Mais nous en sommes encore à examiner les raisons de M. Schlatter.

Il cite l’épître de Barnabé, document contemporain, dont l’autorité serait décisive. Le prétendu Barnabé nous apprend qu’au moment où il écrit, les Romains construisent le temple des Juifs[1].

M. Schlatter en conclut que c’est d’un commun accord, en suite des ordres d’Hadrien. Mais l’intention de l’auteur est d’être désagréable aux Juifs. Il constate leur ruine et leur réprobation. Il est donc plus vraisemblable qu’il voit dans cette reconstruction une suprême déchéance. Tout s’explique pour le mieux si le temple construit est celui de Jupiter, élevé sur les ruines du temple de Dieu.

Notons dès à présent qu’à prendre ce texte à la lettre, le Temple a été détruit par les Romains, avant d’être reconstruit.

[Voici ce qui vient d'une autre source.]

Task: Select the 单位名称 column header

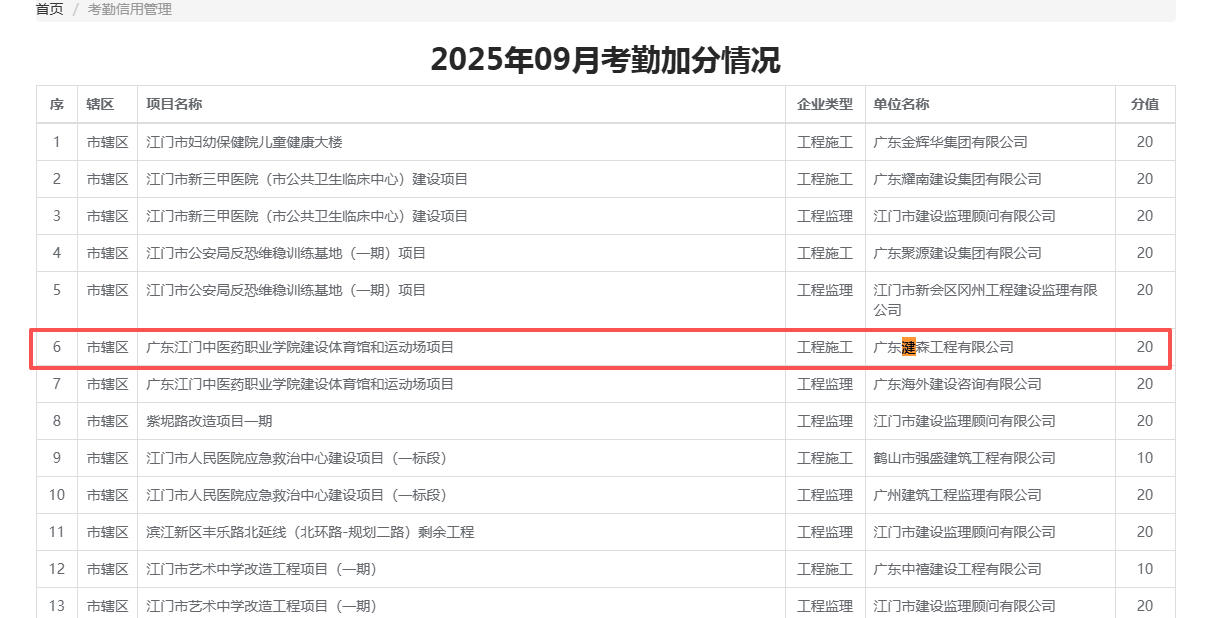Action: coord(901,105)
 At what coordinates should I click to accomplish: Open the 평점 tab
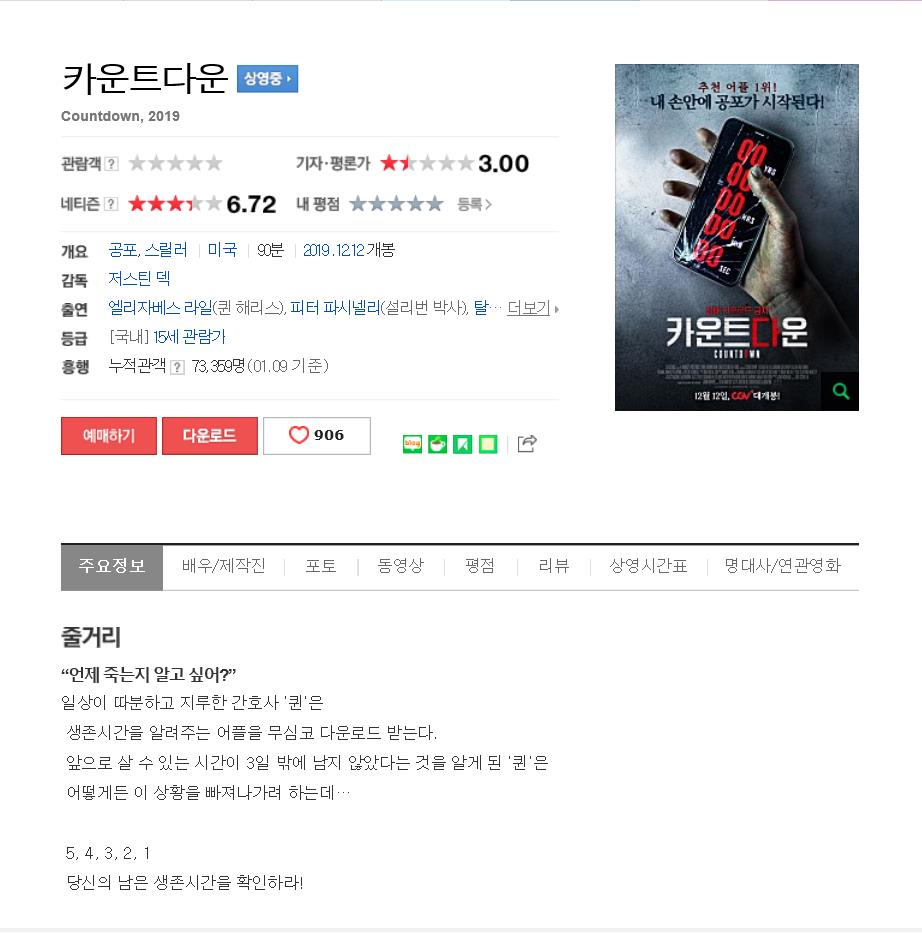[x=480, y=566]
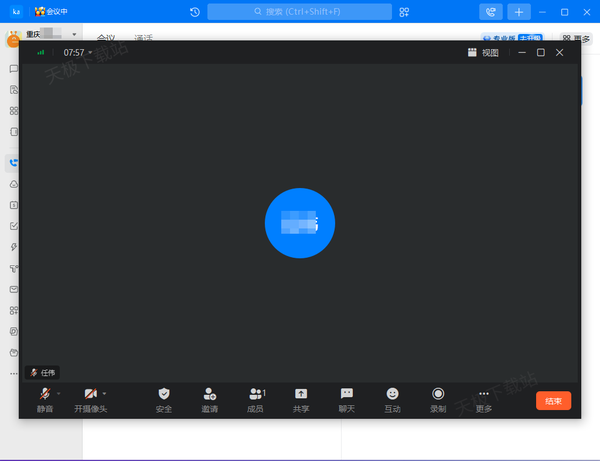Open the 安全 (Security) shield icon

pyautogui.click(x=164, y=394)
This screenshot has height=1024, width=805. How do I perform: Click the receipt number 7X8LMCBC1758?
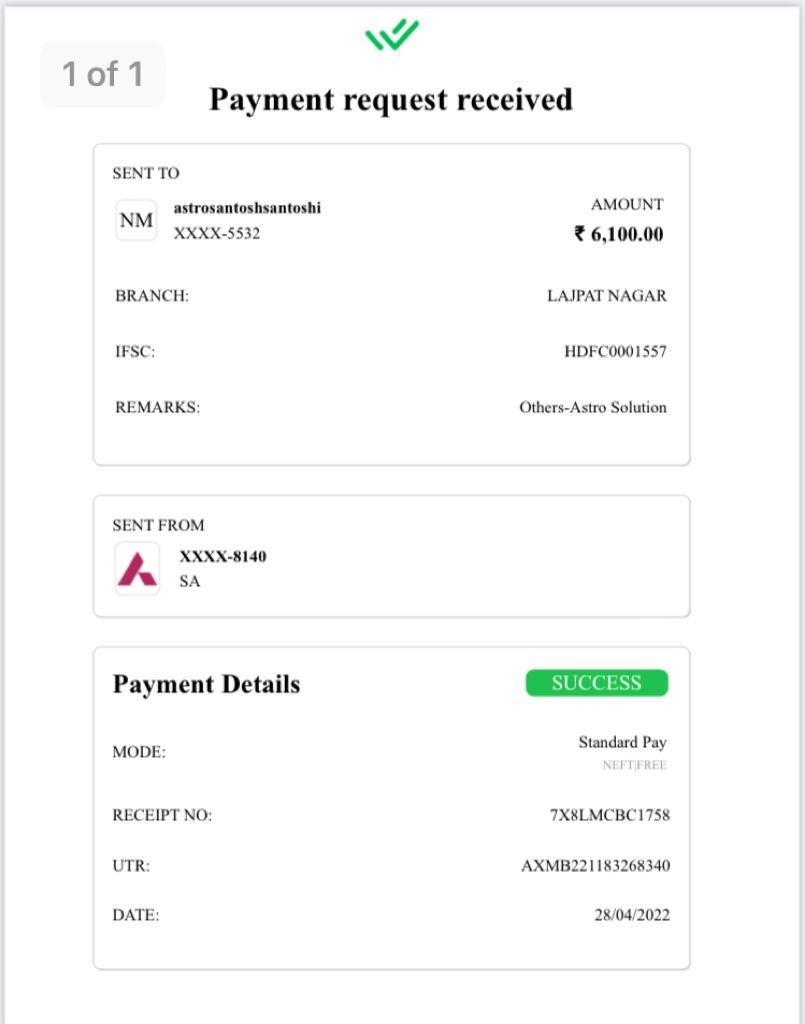click(610, 815)
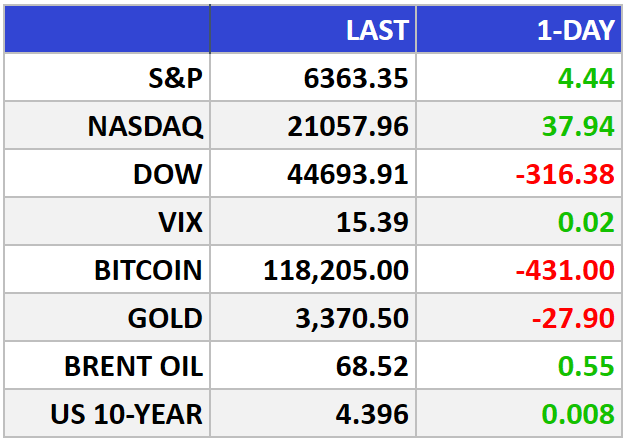Select the BRENT OIL row label

click(x=134, y=366)
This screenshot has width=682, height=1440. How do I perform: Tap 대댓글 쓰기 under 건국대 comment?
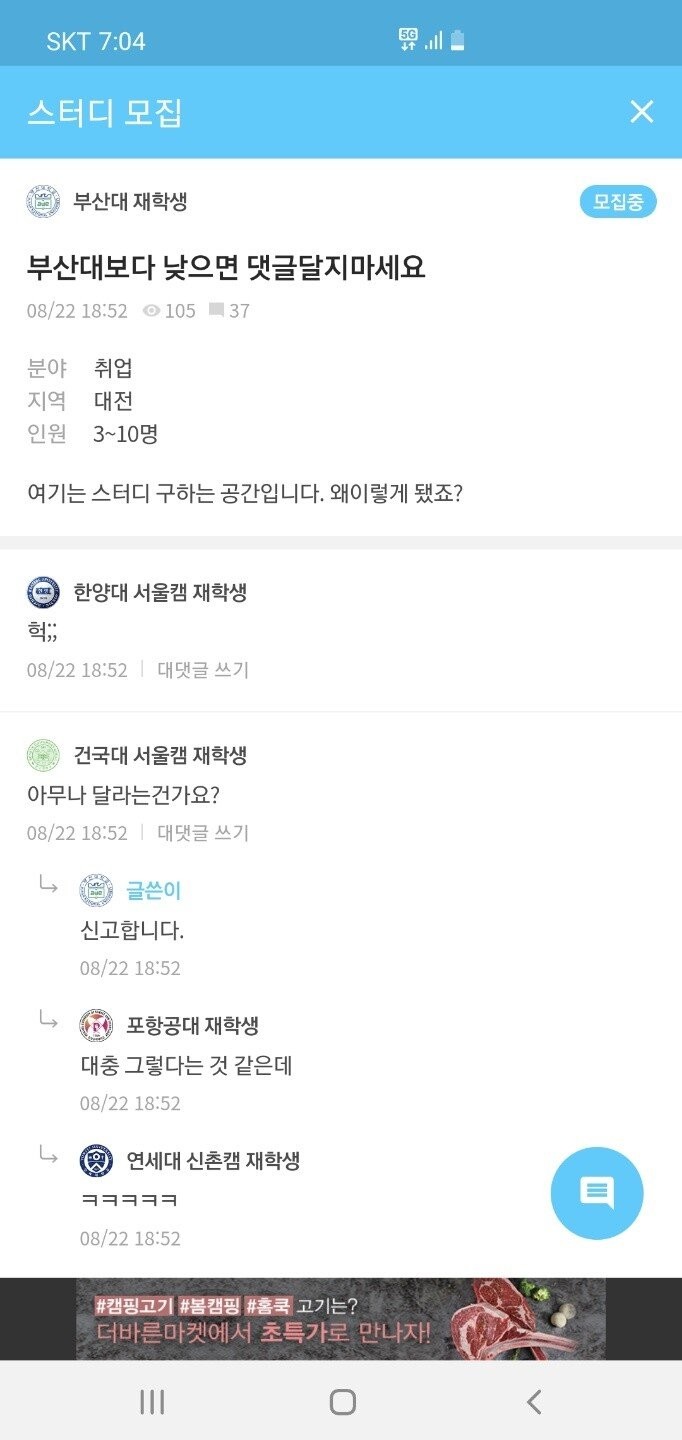[203, 833]
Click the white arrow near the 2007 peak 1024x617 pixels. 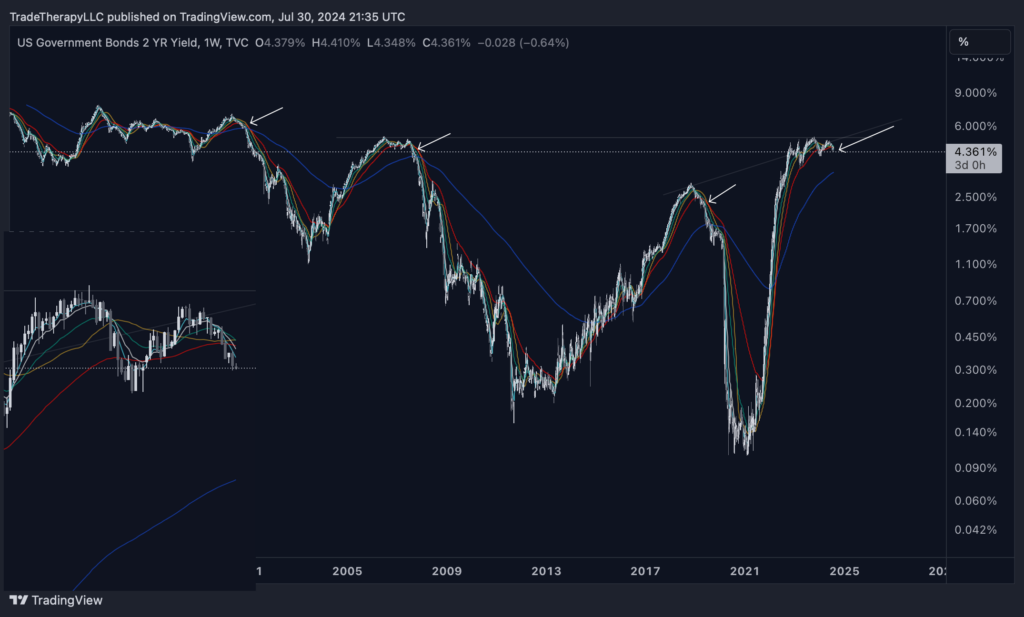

Il existait donc, rebâti probablement durant l’insurrection, et la construction du temple de Jupiter ne vint qu’après.

C’est d’ailleurs la note ordinaire des sources, et un argument en faveur de M. Schlatter. Eusèbe[2] et saint Jérôme[3] ne placent la fondation d’Aelia Capitolina qu’après la répression, et comme un moyen de la rendre plus efficace. Il n’y avait donc pas eu provocation de la part d’Hadrien.

Cependant, sur ce point, M. Schürer a l’appui très solide de Dion Cassius. Cette autorité est moins grave assurément si tout le passage ne nous est parvenu que dans l’abréviation de Xiphilin, mais elle est encore de premier ordre.

  1. Barn., c. xvi, 3. πέρας γέ τοι πάλιν λέγει· Ἰδοὺ οἱ καθελόντες τὸν ναὸν τοῦτον, αὐτοὶ αὐτὸν οἰκοδομήσουσιν (Is. xlix, 17). 4. γίνεται· διὰ γὰρ τὸ πολεμεῖν αὐτοὺς καθῃρέθη ὑπὸ τῶν ἐχθρῶν. νῦν καὶ αὐτοὶ [καὶ] οἱ τῶν ἐχθρῶν ὑπηρέται ἀνοικοδομήσουσιν αὐτόν. Avec καὶ, les Juifs et les Romains collaborent, ce qui ne pourrait s’entendre que dans le sens de M. Schlatter. Mais il renonce à soutenir l’authenticité de la copule, attestée seulement par le ms. sinaïtique, et contraire au contexte ; car, pour que la prophétie soit accomplie, il faut que le Temple soit rebâti par ceux qui l’ont détruit. Dès lors, ou ce serait un triomphe pour les Juifs — ce qui est contre l’intention de Barnabé, — ou il s’agit du temple de Jupiter, ce qui est la suprême insulte aux Juifs.
  2. H. E. iv, 6 : οὕτω δὴ τῆς πόλεως εἰς ἐρημίαν τοῦ Ἰουδαίων ἔθνους παντελῆ τε ϕθορὰν τῶν πάλαι οἰκητόρων ἐλθούσης ἐξ ἀλλοϕύλου τε γένους συνοικισθείσης, ἡ μετέπειτα συστᾶσα Ῥωμαϊκὴ πόλις τὴν ἐπωνυμίαν ἀμείψασα, εἰς τὴν τοῦ κρατοῦντος Αἰλίου Ἁδριανοῦ τιμὴν Αἰλία προσαγορεύεται.
  3. Chron. éd. Schoene, après la fin de la guerre, sur l’an 2153 d’Abraham : Aelia ab Aelio Hadriano condita… et commentaire sur Daniel : quo mortuo, transactis septem hebdomadis id est, annis quadraginta novem, Aelius Hadrianus, et quo postea de ruinis Jerusalem urbs Aelia condita est, rebellantes Judaeos, Timo (Tinio) Rufo magistro exercitus pugnante, superavit (P. L., t. XXV, c. 552).